The Book of the Dead, Book of the Sky, and Book of the Night. The structure follows the soul’s complete passage: Death & Descent, Judgment & Witness, The Great Tribulation, Spells & Protection, The Pylons, Encounters & Mythology, and Resurrection & Arrival. Each movement maps a different register of the netherworld — political, mythological, personal, and collective — with the dead civilians present throughout as the souls the work refuses to abandon.


The biomorphic figures — called “the sprites” — are the souls of the dead and witnesses to atrocity: restless, urgent, refusing erasure. They emerged through spontaneous action painting, a process long used to work through grief; here they became vessels for collective mourning. The gestural marks and hieroglyphic-like scrawls embedded throughout the paintings function simultaneously as ancient ritual language and contemporary testimony. Two quadriptychs anchor the exhibition: The Great Tribulation — four paintings addressing ethical AI, resistance, and the refusal to comply — and The Pylons, a night-reckoning sequence moving from destruction through confession, rebellion, and the preparation of the dead.

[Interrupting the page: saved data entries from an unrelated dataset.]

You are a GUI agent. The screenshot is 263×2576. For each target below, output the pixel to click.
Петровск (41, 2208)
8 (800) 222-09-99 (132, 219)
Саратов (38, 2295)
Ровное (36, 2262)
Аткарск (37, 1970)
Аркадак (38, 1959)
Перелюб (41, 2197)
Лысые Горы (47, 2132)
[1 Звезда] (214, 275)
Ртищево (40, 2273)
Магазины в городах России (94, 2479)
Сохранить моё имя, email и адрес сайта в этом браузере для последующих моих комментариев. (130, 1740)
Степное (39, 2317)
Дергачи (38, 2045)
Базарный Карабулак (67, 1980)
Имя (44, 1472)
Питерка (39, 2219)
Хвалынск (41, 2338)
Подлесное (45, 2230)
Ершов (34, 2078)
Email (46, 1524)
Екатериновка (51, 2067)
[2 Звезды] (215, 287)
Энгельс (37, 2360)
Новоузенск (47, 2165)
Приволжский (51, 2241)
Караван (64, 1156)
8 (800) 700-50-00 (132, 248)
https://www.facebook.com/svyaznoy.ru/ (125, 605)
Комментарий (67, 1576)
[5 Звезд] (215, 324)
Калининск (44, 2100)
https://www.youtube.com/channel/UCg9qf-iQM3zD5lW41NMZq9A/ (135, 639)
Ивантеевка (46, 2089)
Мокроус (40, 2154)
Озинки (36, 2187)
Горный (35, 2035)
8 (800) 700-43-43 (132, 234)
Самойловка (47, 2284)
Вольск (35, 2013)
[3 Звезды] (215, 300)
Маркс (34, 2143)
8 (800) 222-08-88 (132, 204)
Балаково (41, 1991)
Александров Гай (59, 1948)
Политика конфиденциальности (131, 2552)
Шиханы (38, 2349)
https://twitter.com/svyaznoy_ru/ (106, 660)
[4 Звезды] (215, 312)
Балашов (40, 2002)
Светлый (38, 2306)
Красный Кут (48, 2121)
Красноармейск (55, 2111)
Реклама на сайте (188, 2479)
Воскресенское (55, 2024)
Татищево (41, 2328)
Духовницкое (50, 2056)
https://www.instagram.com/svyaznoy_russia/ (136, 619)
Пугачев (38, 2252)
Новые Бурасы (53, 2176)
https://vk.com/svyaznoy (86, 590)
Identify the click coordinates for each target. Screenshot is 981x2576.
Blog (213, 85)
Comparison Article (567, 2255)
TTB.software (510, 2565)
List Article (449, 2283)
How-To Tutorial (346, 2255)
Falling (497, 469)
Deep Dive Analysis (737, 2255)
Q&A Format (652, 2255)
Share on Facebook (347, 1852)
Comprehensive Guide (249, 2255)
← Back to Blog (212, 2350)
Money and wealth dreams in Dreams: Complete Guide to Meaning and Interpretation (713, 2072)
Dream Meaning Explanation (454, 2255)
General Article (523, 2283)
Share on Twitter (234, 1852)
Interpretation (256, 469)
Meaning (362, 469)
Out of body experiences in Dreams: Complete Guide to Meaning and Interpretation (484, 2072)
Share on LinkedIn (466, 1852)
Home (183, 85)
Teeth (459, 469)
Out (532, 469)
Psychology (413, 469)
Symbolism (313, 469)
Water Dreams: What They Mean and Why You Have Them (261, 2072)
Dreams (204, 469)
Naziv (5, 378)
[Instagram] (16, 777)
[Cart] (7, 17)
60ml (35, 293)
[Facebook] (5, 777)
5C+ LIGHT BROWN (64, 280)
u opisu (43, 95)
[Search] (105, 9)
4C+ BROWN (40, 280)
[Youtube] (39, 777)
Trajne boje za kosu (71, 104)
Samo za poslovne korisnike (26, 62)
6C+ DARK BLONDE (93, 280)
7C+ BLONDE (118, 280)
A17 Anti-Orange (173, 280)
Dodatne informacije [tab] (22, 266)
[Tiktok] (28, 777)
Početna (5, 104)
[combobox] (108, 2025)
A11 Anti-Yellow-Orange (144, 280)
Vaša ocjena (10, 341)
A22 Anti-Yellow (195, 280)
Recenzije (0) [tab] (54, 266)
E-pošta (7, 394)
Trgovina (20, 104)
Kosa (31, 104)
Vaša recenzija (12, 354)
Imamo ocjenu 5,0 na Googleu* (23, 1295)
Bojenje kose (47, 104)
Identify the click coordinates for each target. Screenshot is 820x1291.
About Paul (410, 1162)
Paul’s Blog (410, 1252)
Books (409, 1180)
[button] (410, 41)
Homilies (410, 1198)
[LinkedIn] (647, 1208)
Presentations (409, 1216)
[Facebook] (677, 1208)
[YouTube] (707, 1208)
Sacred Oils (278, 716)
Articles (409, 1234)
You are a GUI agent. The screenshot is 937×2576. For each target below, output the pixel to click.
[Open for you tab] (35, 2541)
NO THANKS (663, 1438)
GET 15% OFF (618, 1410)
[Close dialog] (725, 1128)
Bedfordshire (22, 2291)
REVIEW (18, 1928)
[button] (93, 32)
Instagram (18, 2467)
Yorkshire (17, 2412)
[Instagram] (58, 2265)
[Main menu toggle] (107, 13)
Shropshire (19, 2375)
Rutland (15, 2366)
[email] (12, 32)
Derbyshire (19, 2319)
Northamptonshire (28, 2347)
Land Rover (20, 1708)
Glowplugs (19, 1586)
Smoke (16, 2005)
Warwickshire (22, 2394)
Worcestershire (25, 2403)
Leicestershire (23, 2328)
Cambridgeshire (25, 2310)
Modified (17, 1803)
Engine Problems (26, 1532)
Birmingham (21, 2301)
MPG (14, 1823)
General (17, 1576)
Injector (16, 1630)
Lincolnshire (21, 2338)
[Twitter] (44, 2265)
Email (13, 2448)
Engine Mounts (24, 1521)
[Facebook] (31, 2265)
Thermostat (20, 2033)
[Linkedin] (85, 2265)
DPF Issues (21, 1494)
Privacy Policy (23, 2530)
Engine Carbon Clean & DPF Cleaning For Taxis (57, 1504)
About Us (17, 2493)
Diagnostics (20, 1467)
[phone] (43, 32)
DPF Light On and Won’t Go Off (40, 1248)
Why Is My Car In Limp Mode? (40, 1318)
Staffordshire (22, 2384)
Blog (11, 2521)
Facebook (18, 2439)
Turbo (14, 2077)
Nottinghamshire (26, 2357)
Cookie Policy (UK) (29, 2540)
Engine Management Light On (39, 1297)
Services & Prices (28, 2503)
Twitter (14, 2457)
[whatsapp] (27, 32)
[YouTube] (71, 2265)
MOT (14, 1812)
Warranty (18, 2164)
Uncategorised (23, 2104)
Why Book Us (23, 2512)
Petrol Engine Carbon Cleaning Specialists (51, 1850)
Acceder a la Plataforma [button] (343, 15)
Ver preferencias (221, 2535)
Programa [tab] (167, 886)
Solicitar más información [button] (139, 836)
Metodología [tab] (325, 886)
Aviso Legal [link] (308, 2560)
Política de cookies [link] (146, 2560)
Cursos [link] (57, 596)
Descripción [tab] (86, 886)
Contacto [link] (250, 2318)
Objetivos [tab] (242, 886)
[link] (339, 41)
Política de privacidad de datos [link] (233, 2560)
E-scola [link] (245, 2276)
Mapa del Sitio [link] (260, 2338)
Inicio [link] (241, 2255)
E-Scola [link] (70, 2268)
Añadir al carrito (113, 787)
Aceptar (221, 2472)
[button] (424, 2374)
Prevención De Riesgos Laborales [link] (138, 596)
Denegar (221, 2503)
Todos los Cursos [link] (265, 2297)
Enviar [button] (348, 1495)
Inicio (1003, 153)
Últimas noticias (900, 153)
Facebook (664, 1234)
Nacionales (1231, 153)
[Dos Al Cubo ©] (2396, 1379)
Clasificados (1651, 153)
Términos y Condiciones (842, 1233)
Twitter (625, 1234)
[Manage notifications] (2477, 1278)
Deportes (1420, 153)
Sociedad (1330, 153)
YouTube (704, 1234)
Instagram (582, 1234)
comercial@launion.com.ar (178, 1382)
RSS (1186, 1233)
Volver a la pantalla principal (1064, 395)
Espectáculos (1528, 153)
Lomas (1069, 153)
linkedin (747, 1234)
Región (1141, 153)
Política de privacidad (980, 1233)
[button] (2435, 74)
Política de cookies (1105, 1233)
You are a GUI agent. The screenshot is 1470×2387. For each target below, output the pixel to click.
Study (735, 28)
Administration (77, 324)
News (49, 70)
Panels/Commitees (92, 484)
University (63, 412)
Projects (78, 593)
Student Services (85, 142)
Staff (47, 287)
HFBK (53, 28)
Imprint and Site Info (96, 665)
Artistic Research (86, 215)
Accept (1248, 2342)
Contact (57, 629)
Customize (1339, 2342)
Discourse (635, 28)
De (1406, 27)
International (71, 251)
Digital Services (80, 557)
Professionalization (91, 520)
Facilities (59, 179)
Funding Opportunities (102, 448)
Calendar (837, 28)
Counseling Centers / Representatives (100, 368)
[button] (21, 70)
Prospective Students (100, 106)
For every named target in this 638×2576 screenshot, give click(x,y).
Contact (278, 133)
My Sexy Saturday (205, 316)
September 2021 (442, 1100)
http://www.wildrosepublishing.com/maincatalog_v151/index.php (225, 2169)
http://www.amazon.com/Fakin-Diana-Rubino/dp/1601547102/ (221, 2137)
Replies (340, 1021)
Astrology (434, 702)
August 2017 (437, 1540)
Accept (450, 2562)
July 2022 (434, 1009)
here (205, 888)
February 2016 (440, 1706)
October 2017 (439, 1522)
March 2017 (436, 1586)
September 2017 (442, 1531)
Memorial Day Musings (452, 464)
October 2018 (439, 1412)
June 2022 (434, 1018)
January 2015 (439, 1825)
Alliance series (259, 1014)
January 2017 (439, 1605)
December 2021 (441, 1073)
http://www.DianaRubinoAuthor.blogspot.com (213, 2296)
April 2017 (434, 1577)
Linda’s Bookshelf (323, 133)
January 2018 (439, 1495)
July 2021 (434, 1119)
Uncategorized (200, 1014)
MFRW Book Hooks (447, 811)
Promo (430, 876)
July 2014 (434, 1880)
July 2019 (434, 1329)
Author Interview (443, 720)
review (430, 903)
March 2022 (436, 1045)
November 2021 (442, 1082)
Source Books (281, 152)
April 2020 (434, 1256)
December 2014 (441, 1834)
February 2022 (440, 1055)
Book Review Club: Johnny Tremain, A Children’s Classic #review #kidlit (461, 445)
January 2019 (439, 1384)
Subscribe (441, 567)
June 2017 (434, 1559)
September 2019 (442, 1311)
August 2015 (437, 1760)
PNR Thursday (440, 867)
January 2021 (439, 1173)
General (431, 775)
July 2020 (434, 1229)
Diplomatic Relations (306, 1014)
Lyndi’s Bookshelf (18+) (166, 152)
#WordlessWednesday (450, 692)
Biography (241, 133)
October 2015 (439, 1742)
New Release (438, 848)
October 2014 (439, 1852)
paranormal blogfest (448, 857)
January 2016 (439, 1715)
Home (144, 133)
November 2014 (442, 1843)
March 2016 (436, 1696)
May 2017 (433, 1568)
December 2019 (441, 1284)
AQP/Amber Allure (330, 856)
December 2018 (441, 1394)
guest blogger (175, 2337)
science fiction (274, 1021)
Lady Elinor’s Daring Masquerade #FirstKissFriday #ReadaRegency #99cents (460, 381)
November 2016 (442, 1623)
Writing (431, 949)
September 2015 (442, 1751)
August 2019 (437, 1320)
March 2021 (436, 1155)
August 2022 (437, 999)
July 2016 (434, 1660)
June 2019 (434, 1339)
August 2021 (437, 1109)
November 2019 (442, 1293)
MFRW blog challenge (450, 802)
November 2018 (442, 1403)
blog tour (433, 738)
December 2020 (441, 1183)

These paintings were paired with multimedia animations distributed across social media channels in 2025, reaching viewers across multiple countries before the Instagram, mobile, and email accounts associated with the work were hijacked in October 2025. The series is a memorial to all souls lost on October 7, 2023, and to the subsequent, unrestrained annihilation of Gaza’s civilian population — primarily children. It documents both the atrocities themselves and the platform censorship infrastructure that enabled their suppression. By cloaking urgent political content in the language of mythology, direct testimony moved through channels that had closed to direct speech.


The ancient Egyptians believed the soul had to pass through gates, answer questions, be weighed and judged before reaching the afterlife. The people of Gaza are passing through their own netherworld while the world watches.


These paintings are an act of witness — a refusal to forget, and an insistence that their deaths, and their lives, be remembered.